Does the amendment to the Boulder Designs Franchise Agreement affect the termination rights of the franchisee in Washington?
Boulder_Designs Franchise · 2025 FDDAnswer from 2025 FDD Document
ARTICLE 17 - RIGHTS AND DUTIES UPON EXPIRATION OR TERMINATION
Section 17.1 Actions to be Taken
Except as otherwise provided herein, upon termination and non-renewal or expiration, this Agreement and all rights granted herein to Franchisee shall terminate and Franchisee shall:
i. immediately cease to operate the Franchised Business, shutter any office to the public, and shall not thereafter, directly or indirectly, represent to the public or hold itself out as a present or Former Franchisee of Franchisor;
ii. deliver to Franchisor, all information, including any contracts, e-mail transmissions, written memorandums, customer sheets, or any other written or electronic data regarding customer lists or marketing efforts;
iii. refrain from taking any action to reduce the goodwill of Franchisee's Customers or potential Customers, towards Franchisor, other Franchisees or any other aspect of the System;
iv. cease to use the Confidential Information, the System and the Marks including, without limitation, all signs, slogans, symbols, logos, advertising materials, stationery, forms and any other items which display or are associated with the Marks;
v. immediately take such action as may be necessary to cancel or assign to Franchisor, at Franchisor's option, any fictitious or assumed name or equivalent registration filed with state, city or county authorities which contains the name "Boulder Designs" or any other Mark, and Franchisee shall furnish Franchisor with evidence satisfactory to Franchisor of compliance with this obligation within five days after termination or expiration of this Agreement;
vi. pay all sums owing, after the Effective Date of Termination or Expiration of this Agreement through the date that Franchisee completes all post termination obligations required under this Agreement, to Franchisor, and any Affiliate, which may include, but not be limited to, all damages, liquidated damages, costs and expenses, unpaid Royalty Fees, Marketing Fee, Technology Fee, or any other amounts due to Franchisor or any Affiliate within five (5) days after Termination or expiration of this Agreement or the date on which Franchisee completes all post-termination obligations required under this Agreement, whichever occurs first;
Source: Item 22 — CONTRACTS (FDD page 50)
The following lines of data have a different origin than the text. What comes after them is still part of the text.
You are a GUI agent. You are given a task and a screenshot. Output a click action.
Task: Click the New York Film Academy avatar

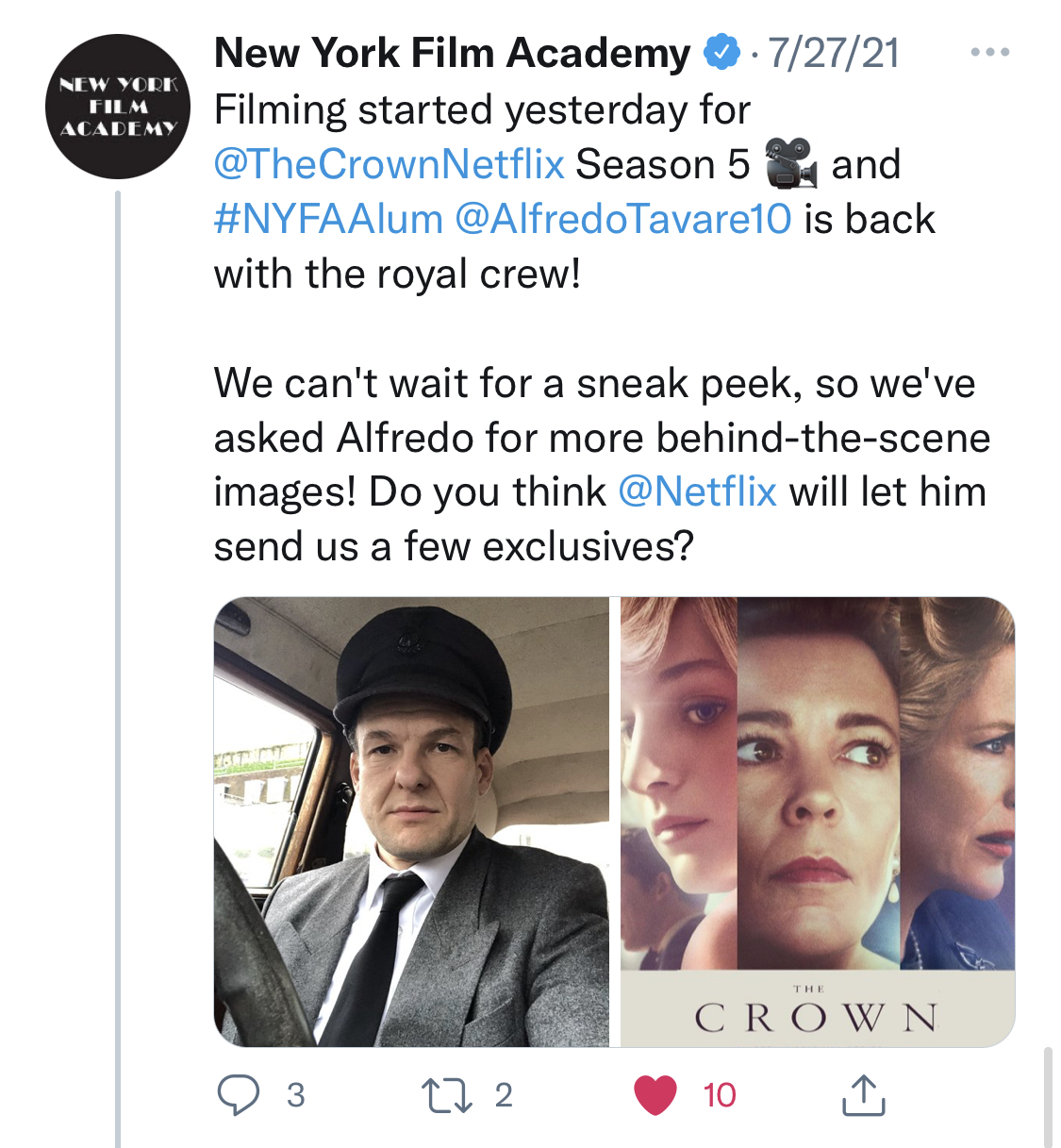[118, 107]
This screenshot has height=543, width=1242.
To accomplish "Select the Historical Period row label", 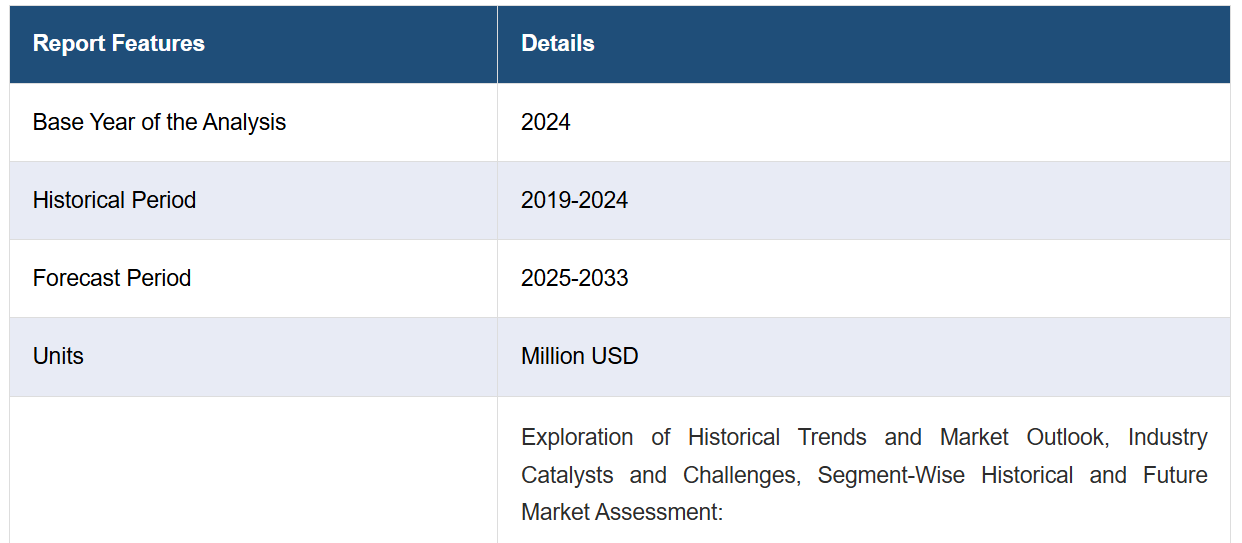I will pos(114,200).
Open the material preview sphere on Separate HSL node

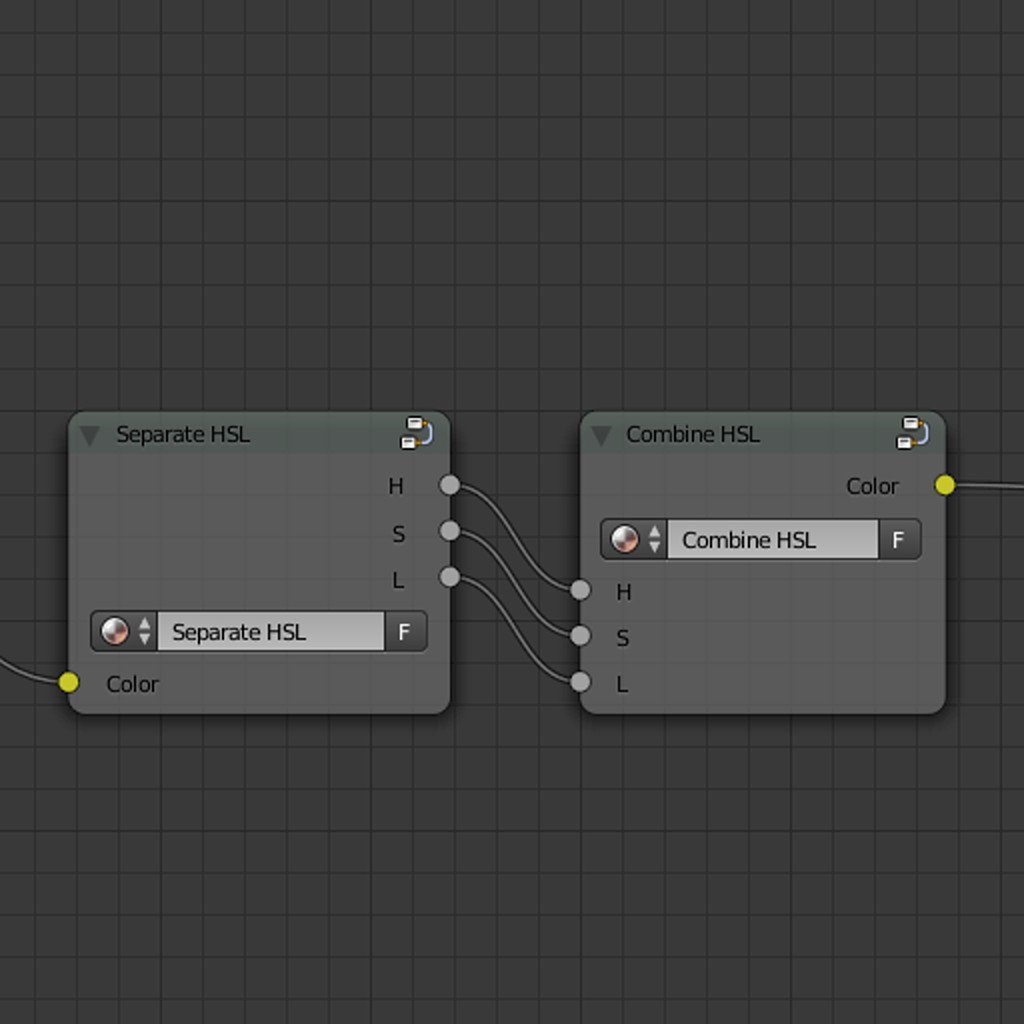[x=115, y=630]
What This Means (2025 FDD)
Based on the 2025 Franchise Disclosure Document, the excerpts provided do not specify how amendments to the Boulder Designs Franchise Agreement might affect a franchisee's termination rights in Washington. While Item 22 generally discusses contract-related matters, including the company's right to reduce obligations under certain covenants and the severability of provisions, it does not directly address the impact of amendments on termination rights, particularly within the context of Washington state law.
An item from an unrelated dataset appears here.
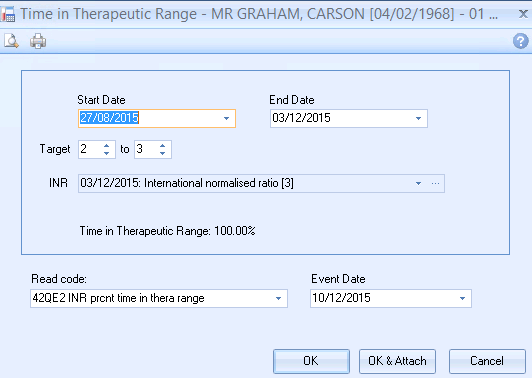Close the dialog with X button

pyautogui.click(x=523, y=14)

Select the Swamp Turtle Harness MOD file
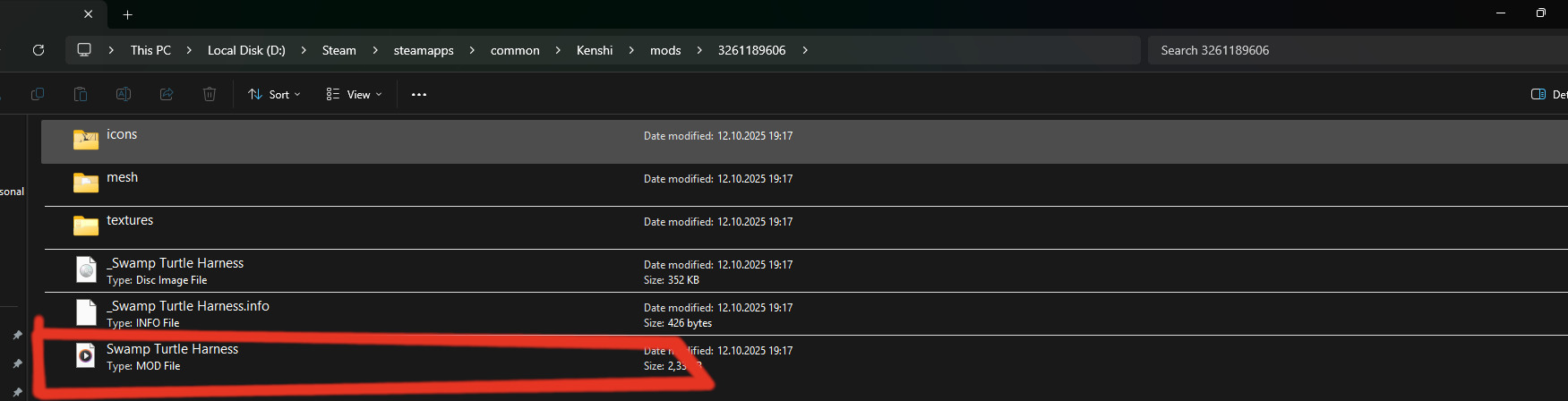(804, 357)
Item 22 includes provisions about the franchisee's obligations upon termination, such as ceasing operations, delivering information to Boulder Designs, and refraining from actions that reduce goodwill. However, these stipulations outline the franchisee's responsibilities after termination, rather than detailing the conditions under which Boulder Designs can terminate the agreement or how amendments might alter those conditions.
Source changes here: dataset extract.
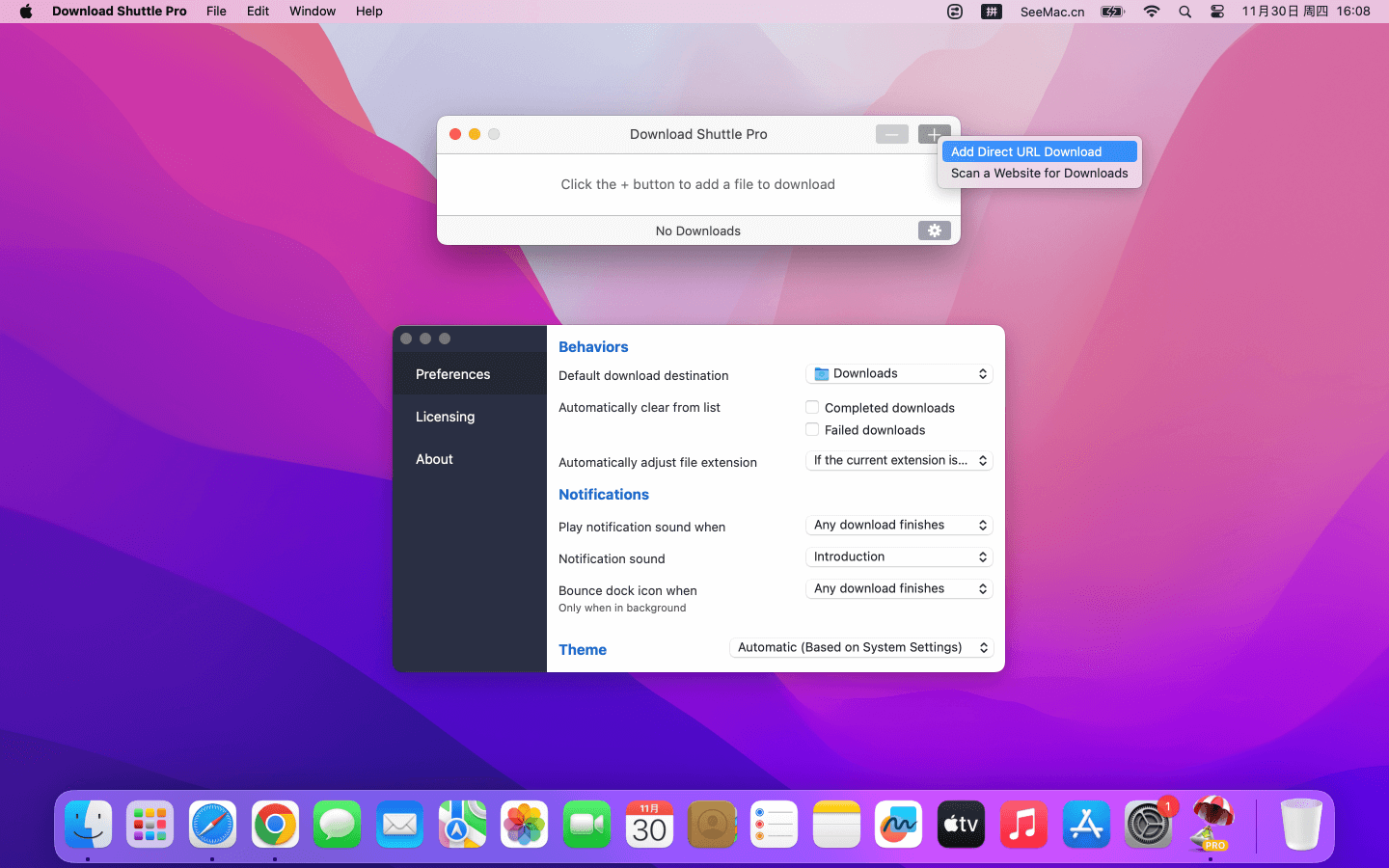Expand the Default download destination dropdown
This screenshot has height=868, width=1389.
pyautogui.click(x=899, y=374)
To fully understand how amendments could affect termination rights in Washington, a prospective Boulder Designs franchisee should carefully review the specific language in the Franchise Agreement and any related addenda, paying close attention to clauses governing termination and amendment procedures. It would also be prudent to consult with a legal professional experienced in franchise law within Washington to assess the potential implications of these provisions.